T=(C*12d)/crystal frequency

8051 Internal Architecture[edit]

Internal schematics of the 8051.

Data and Program Memory[edit]

The 8051 Microcontroller can be programmed in PL/M, 8051 Assembly, C and a number of other high-level languages. Some compilers even have support for compiling C++ for an 8051.

Program memory in the 8051 is read-only, while the data memory is considered to be read/write accessible. When stored on EEPROM or Flash, the program memory can be rewritten when the microcontroller is in the special programmer circuit or, if not using a 8031, through a preinstalled bootloader.

Program Start Address[edit]

The 8051 starts executing program instructions from address 0000 in the program memory. The A register is located in the SFR memory location 0xE0. The A register works in a similar fashion to the AX register of x86 processors. The A register is called the accumulator, and by default it receives the result of all arithmetic operations.

Special Function Register[edit]

The Special Function Register (SFR) is the upper area of addressable memory, from address 0x80 to 0xFF. A, B, PSW, DPTR are called SFR.This area of memory cannot be used for data or program storage, but is instead a series of memory-mapped ports and registers. All port input and output can therefore be performed by memory mov operations on specified addresses in the SFR. Also, different status registers are mapped into the SFR, for use in checking the status of the 8051, and changing some operational parameters of the 8051.
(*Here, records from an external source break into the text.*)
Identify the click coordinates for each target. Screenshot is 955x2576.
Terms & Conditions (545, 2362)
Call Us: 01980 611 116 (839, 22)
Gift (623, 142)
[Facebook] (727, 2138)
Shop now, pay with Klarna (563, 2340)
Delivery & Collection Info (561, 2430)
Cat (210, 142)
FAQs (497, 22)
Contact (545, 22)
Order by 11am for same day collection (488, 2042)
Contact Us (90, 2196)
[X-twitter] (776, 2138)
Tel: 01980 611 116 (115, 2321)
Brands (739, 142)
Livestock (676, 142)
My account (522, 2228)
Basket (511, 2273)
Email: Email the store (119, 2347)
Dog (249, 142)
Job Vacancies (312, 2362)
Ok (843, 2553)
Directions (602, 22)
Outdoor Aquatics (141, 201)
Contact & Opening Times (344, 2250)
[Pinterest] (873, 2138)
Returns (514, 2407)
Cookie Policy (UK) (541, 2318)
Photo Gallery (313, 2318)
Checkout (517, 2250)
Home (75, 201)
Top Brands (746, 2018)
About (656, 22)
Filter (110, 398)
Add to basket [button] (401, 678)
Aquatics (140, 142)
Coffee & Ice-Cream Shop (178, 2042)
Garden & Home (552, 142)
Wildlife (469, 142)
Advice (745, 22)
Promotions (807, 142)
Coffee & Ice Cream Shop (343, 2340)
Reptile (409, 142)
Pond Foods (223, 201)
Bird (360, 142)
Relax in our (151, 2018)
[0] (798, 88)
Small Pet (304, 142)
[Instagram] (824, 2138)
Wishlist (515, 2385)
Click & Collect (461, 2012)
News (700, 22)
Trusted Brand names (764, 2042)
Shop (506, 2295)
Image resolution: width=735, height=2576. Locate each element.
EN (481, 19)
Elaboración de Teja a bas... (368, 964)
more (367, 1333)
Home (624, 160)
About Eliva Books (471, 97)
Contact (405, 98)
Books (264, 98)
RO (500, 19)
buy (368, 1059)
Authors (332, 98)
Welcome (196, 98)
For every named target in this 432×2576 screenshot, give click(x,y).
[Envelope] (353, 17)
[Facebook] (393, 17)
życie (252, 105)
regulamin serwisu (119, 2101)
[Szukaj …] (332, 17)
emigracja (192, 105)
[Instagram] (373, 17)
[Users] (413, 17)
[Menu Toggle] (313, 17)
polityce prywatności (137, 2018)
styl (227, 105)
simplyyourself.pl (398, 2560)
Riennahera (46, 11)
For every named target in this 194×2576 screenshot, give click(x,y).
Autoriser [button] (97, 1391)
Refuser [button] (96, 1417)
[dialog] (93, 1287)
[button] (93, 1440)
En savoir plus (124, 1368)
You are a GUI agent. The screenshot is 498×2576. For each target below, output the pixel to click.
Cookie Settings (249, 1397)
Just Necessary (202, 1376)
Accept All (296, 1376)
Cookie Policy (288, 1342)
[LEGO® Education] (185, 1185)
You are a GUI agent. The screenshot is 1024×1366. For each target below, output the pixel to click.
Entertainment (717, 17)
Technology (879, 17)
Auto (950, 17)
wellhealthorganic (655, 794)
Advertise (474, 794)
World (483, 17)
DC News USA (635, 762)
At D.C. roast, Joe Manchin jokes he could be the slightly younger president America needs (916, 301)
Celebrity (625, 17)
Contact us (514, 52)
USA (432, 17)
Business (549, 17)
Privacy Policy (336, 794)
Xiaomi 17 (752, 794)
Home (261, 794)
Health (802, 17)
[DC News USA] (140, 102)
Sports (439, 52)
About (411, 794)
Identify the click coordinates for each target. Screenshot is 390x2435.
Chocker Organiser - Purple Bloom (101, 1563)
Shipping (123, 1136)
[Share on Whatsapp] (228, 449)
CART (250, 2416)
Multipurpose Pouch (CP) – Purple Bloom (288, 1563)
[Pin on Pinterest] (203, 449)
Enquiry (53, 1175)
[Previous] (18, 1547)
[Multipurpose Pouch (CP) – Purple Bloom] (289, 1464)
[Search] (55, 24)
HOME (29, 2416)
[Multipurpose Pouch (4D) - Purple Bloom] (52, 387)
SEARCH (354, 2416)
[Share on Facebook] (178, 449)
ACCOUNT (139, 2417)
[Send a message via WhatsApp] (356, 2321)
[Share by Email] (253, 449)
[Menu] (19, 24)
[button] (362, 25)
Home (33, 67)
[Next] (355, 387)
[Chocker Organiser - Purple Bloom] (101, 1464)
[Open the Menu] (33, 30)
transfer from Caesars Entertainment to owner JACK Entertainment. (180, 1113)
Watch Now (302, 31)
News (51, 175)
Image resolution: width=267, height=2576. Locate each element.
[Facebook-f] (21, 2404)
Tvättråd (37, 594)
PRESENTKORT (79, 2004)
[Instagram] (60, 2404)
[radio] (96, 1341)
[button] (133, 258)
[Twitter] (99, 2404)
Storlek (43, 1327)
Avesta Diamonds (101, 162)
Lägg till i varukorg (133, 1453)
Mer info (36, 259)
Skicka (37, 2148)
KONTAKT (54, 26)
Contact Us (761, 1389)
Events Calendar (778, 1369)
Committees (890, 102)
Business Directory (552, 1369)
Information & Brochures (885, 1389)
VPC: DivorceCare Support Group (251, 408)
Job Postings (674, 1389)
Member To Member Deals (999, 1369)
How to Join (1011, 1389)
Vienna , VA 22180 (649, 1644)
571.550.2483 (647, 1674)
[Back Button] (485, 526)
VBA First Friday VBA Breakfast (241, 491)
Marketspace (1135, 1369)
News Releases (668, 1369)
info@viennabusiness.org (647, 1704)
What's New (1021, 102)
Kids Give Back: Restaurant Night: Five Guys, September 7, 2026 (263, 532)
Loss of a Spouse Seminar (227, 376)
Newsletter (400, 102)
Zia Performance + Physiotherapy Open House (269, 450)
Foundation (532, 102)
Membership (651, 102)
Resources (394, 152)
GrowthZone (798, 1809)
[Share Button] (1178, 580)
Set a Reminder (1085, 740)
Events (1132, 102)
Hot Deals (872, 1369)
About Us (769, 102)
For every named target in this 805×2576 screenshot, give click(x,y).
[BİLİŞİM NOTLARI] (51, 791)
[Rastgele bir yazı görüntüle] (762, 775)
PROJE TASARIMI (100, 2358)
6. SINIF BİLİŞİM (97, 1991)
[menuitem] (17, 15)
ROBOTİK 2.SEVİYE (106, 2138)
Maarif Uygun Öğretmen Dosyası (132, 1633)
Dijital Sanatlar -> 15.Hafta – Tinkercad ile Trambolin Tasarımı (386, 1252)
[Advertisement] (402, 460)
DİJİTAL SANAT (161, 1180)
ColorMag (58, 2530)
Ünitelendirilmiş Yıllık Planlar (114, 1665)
General Purpose Registers[edit]

The 8051 has 4 selectable banks of 8 addressable 8-bit registers, R0 to R7. This means that there are essentially 32 available general purpose registers, although only 8 (one bank) can be directly accessed at a time. To access the other banks, we need to change the current bank number in the flag register.

A and B Registers[edit]

The A register is located in the SFR memory location 0xE0. The A register works in a similar fashion to the AX register of x86 processors. The A register is called the accumulator, and by default it receives the result of all arithmetic operations. The B register is used in a similar manner, except that it can receive the extended answers from the multiply and divide operations. When not being used for multiplication and Division, the B register is available as an extra general-purpose register. The A and B registers can store up to 8-bits of data each.